AIM OF THE EXERCISE:
Please give the lines of the data below as a JSON list of strings, one string per line and blank lines omitted, starting at the line that contains "You are a computer-use" and stopping after the line that contains "Looking at the". Leave the pictures out of your answer.

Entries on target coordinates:
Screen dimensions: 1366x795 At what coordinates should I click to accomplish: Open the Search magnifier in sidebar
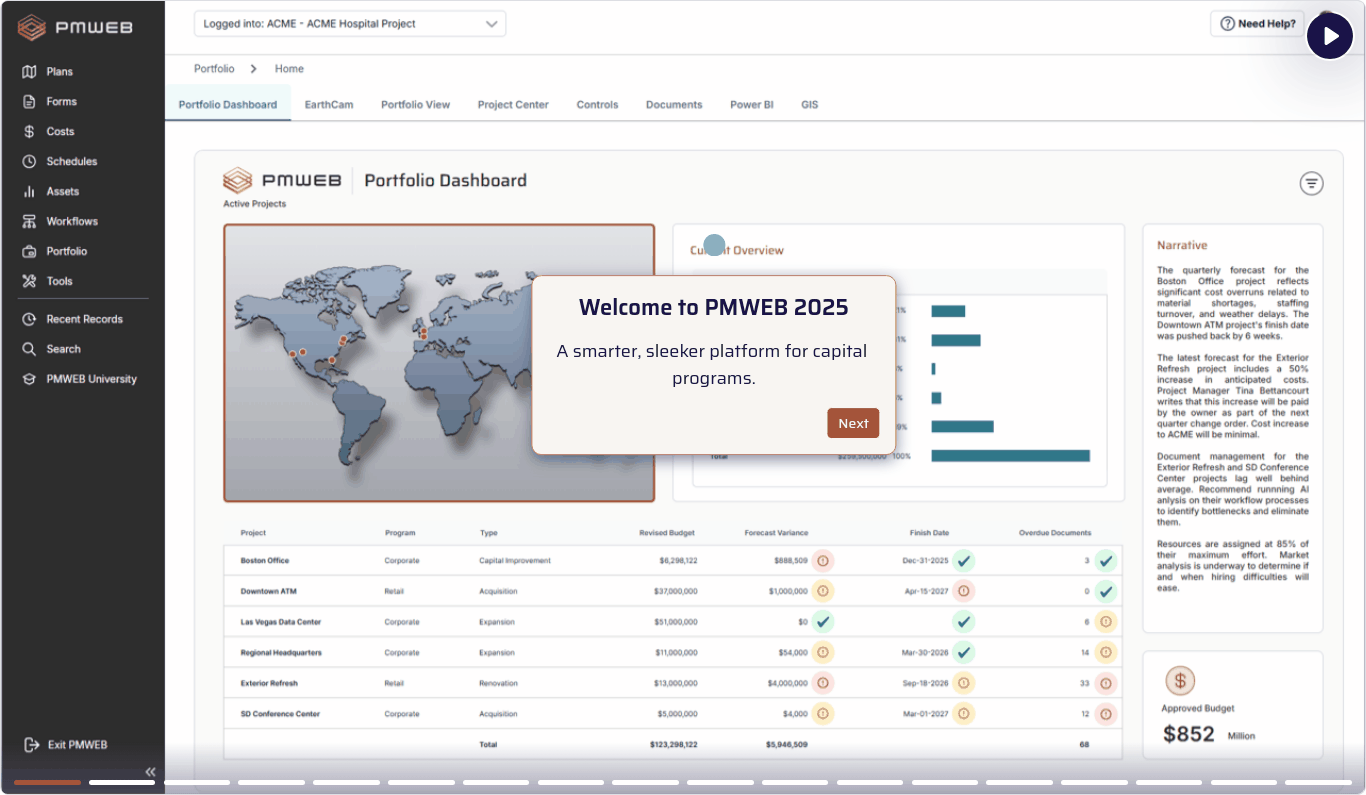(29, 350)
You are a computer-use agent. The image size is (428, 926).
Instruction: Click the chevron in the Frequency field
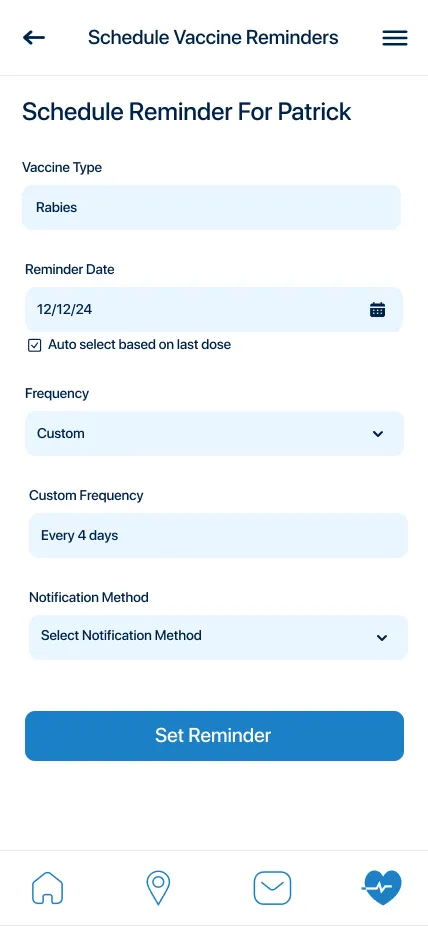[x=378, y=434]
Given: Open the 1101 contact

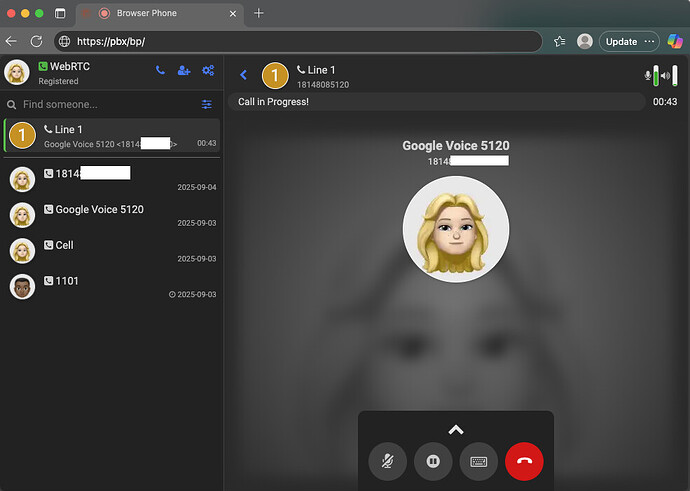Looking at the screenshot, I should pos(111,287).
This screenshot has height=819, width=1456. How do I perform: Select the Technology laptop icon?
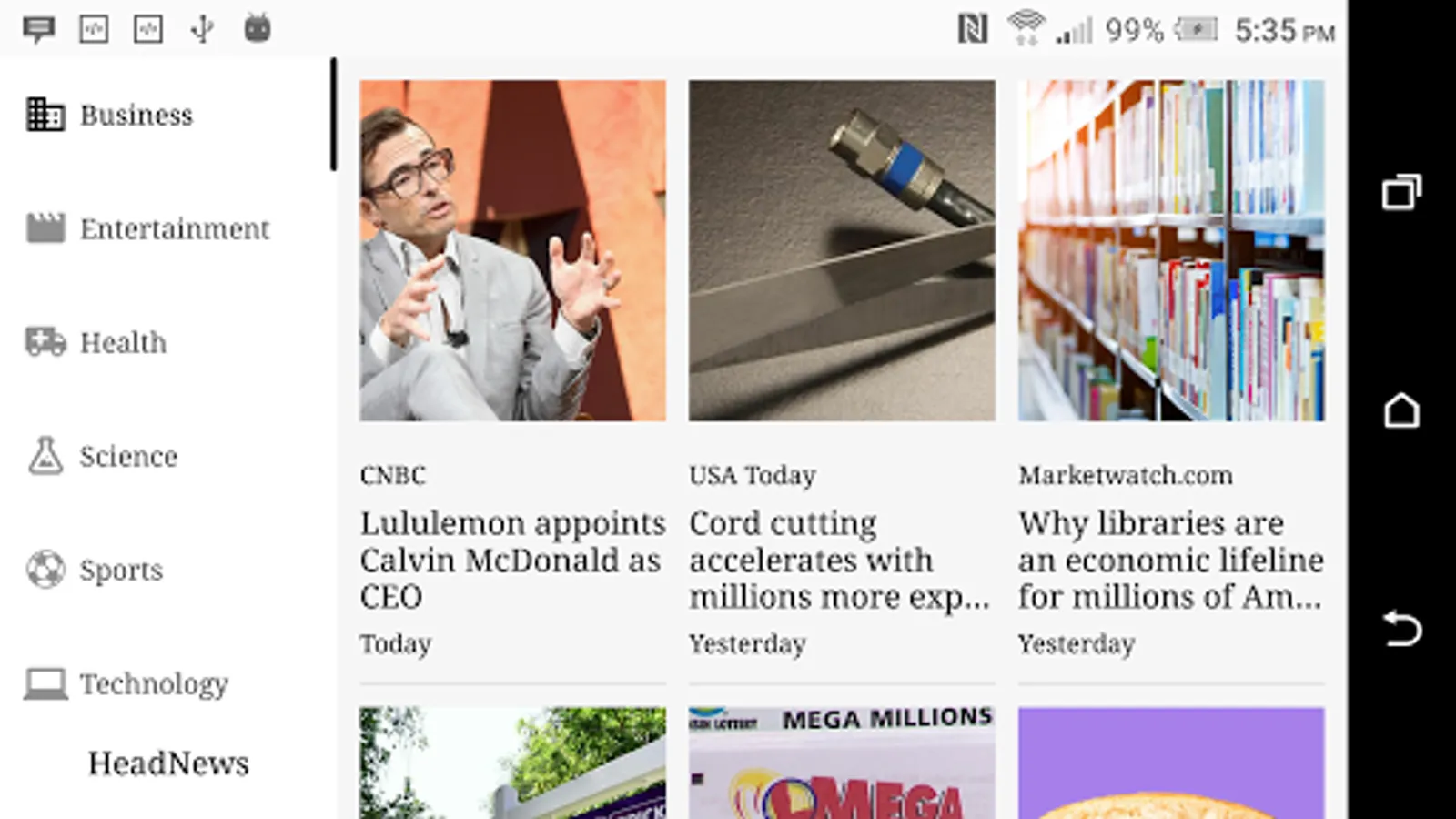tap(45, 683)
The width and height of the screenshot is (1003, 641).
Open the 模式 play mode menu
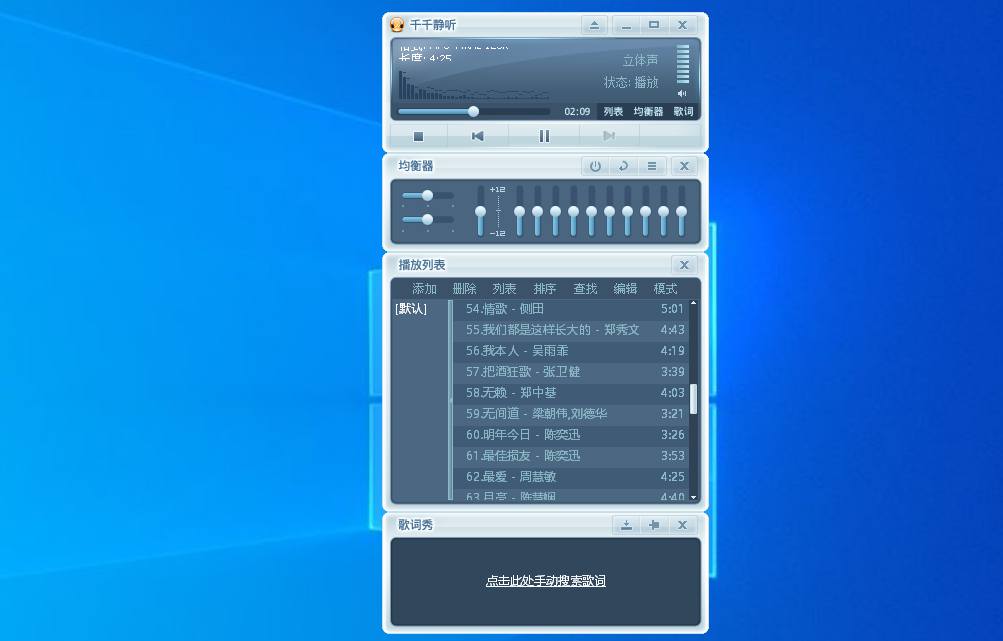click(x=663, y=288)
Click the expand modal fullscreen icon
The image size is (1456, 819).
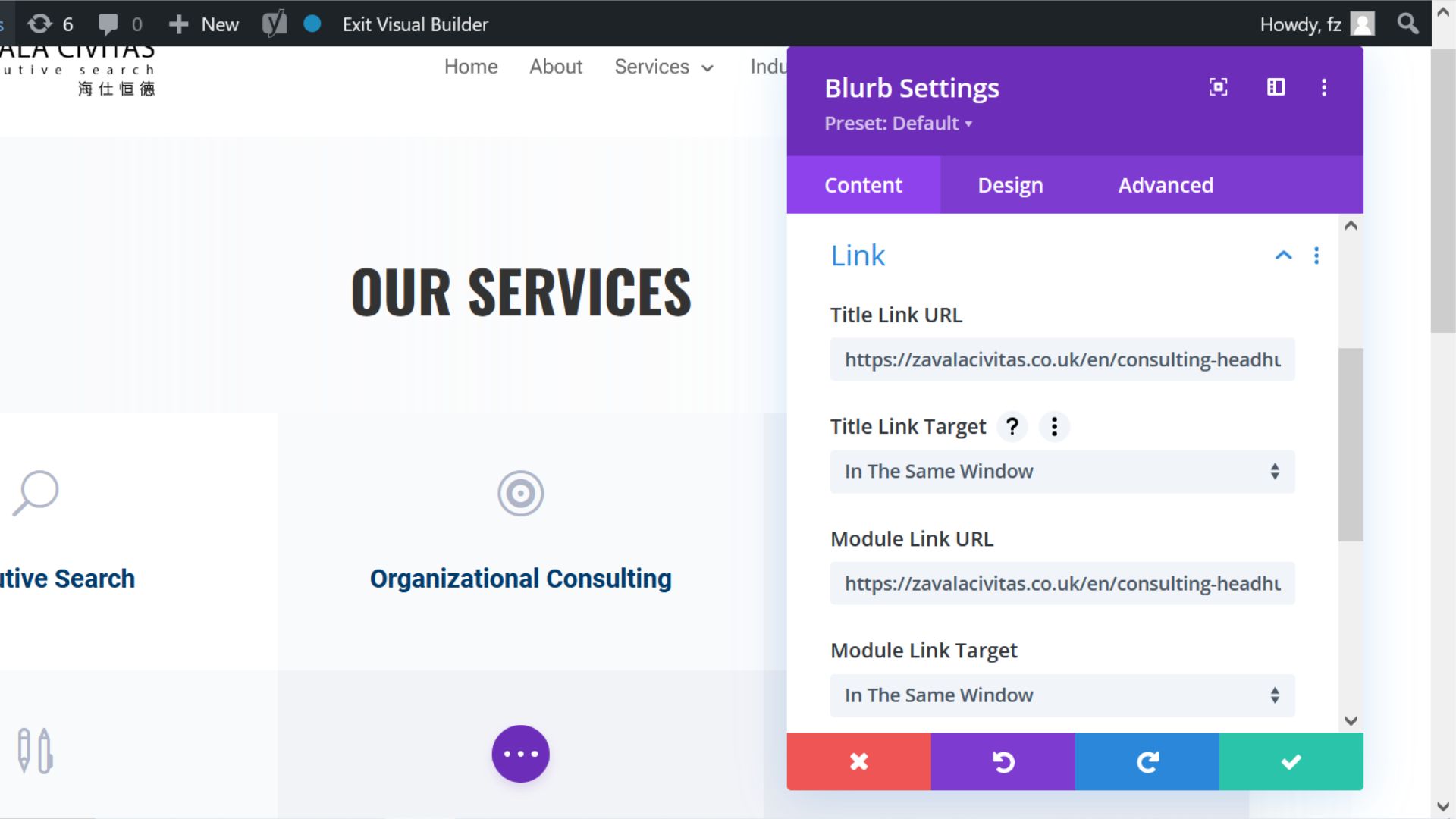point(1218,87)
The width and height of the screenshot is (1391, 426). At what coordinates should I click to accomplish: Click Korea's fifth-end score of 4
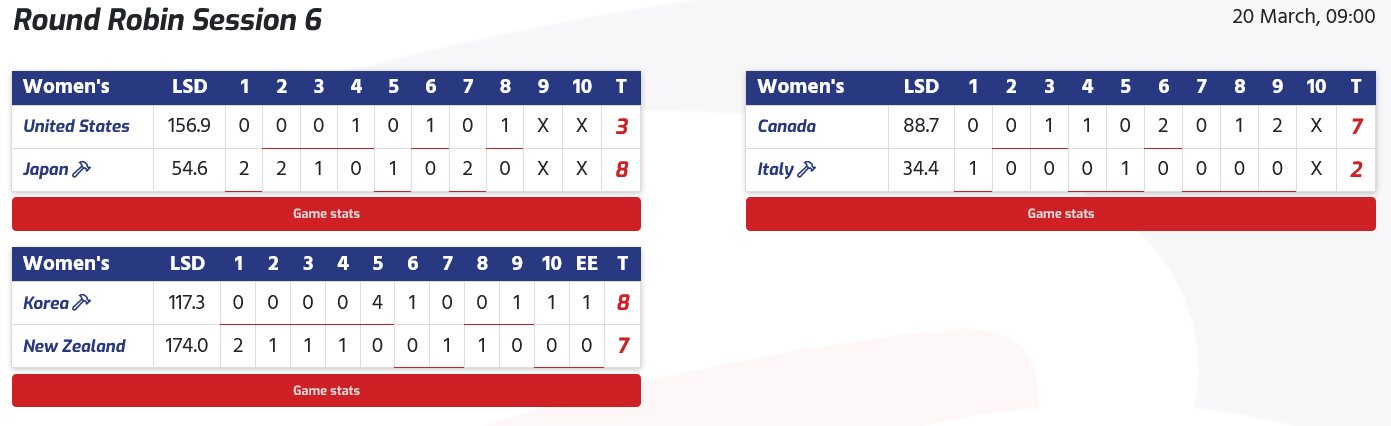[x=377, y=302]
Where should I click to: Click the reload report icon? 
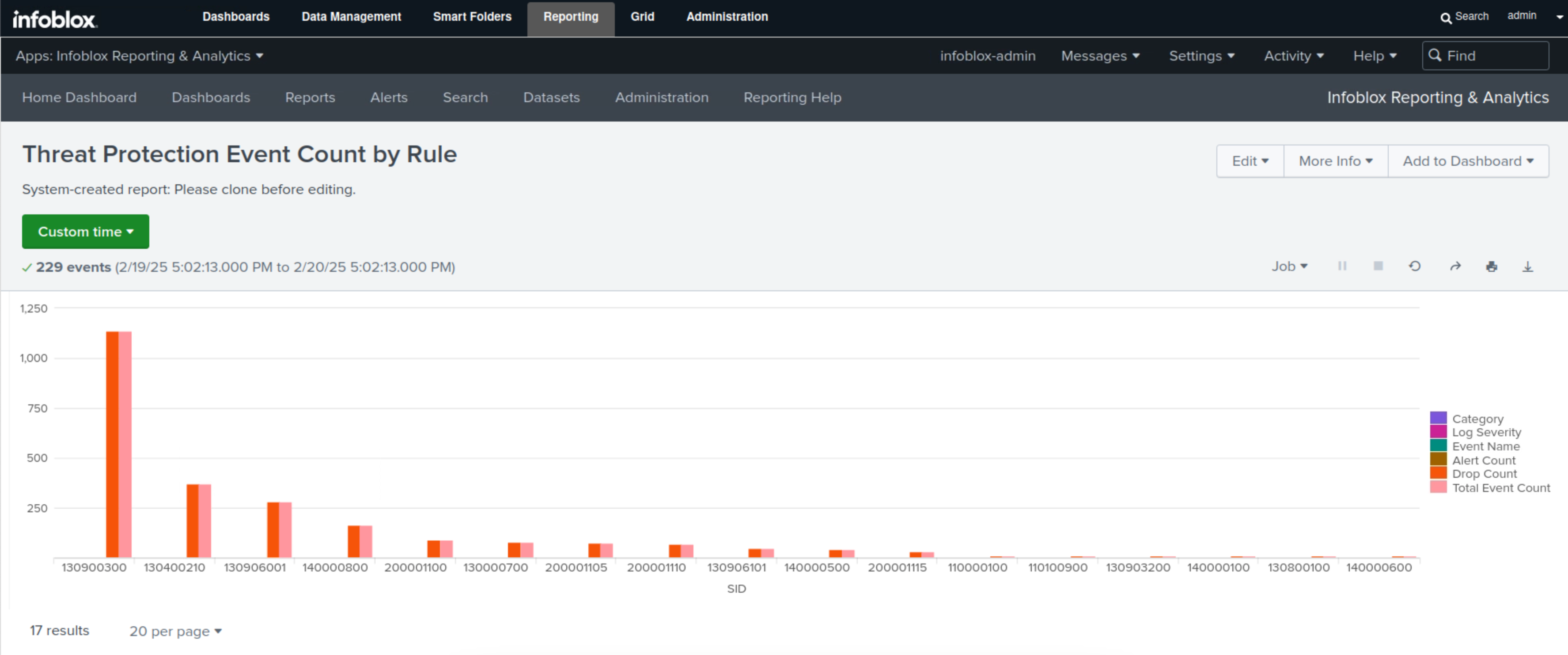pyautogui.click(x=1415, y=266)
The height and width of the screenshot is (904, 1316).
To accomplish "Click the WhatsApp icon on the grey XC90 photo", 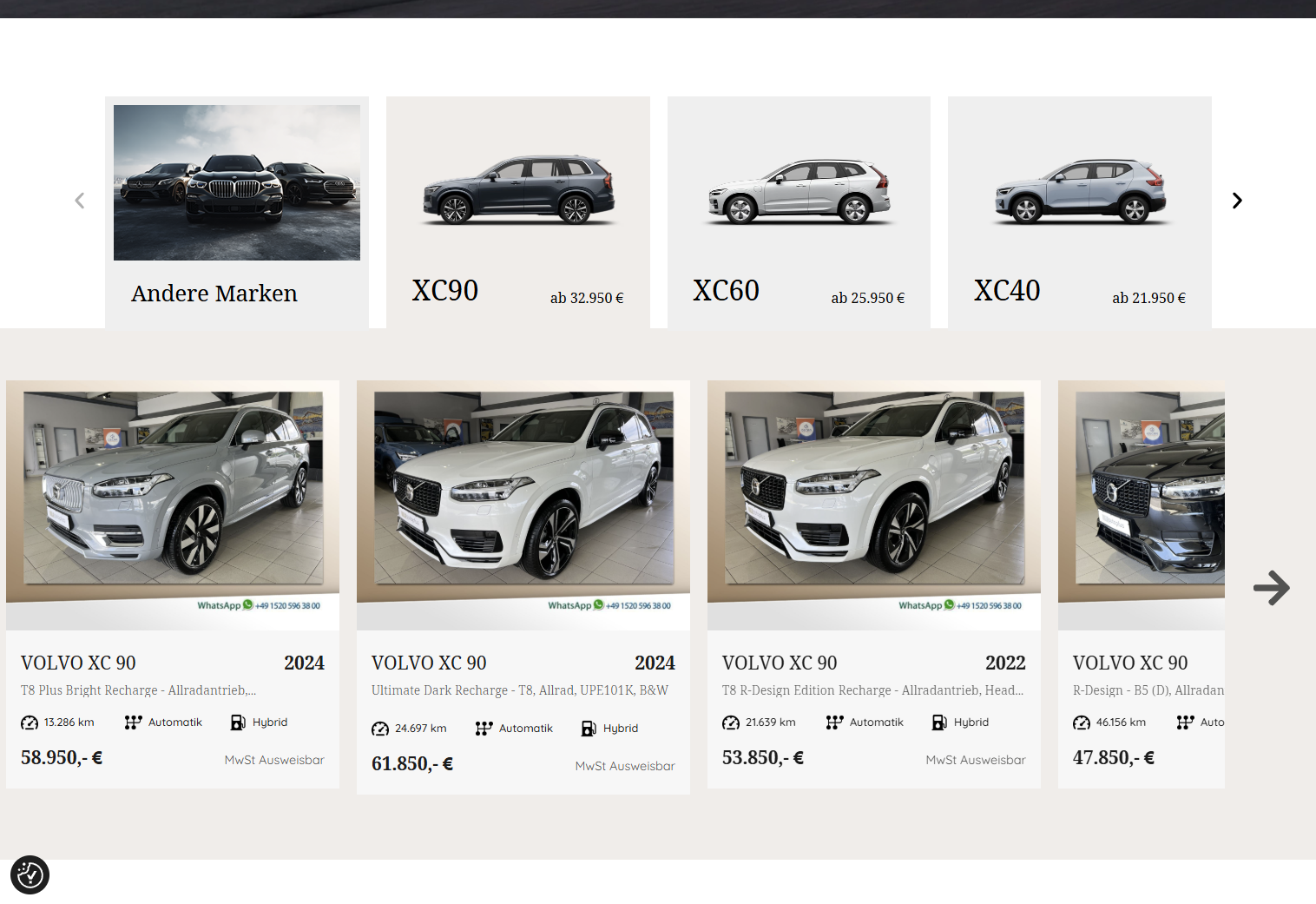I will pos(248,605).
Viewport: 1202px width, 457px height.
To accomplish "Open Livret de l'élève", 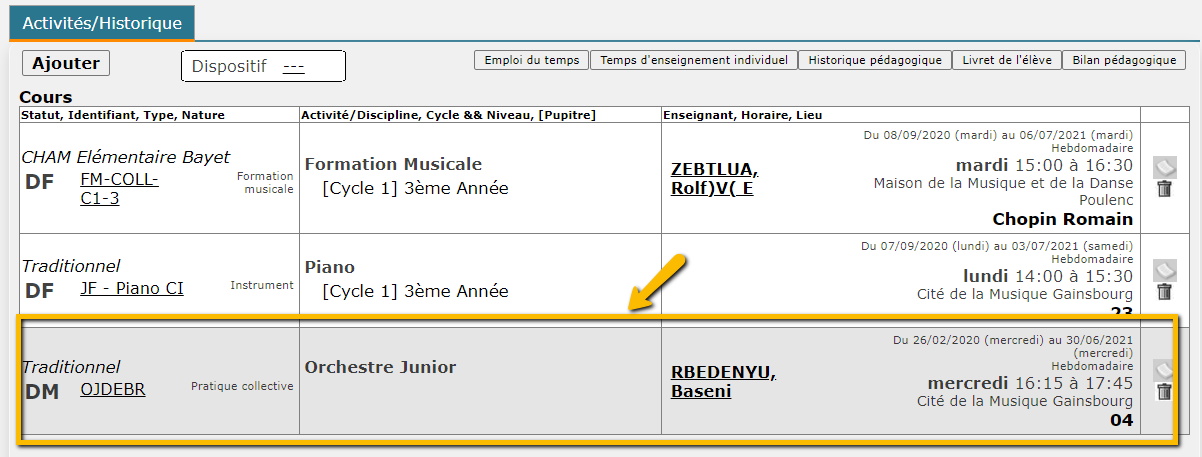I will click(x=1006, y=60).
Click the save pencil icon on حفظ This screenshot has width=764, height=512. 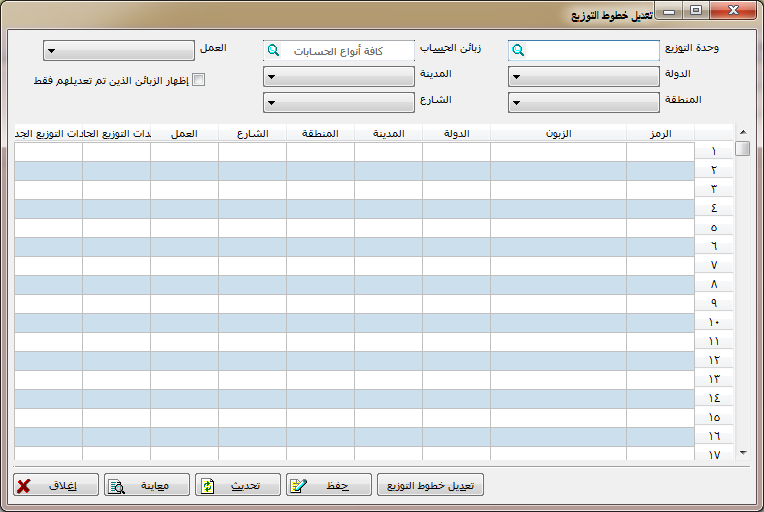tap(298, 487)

TASK ANSWER:
[
  "You are a computer-use agent. The image size is (428, 926).",
  "Instruction: Click the chevron in the Frequency field",
  "[x=378, y=434]",
  "Given: Open the 1101 contact",
  "Looking at the screenshot, I should pos(111,287)."
]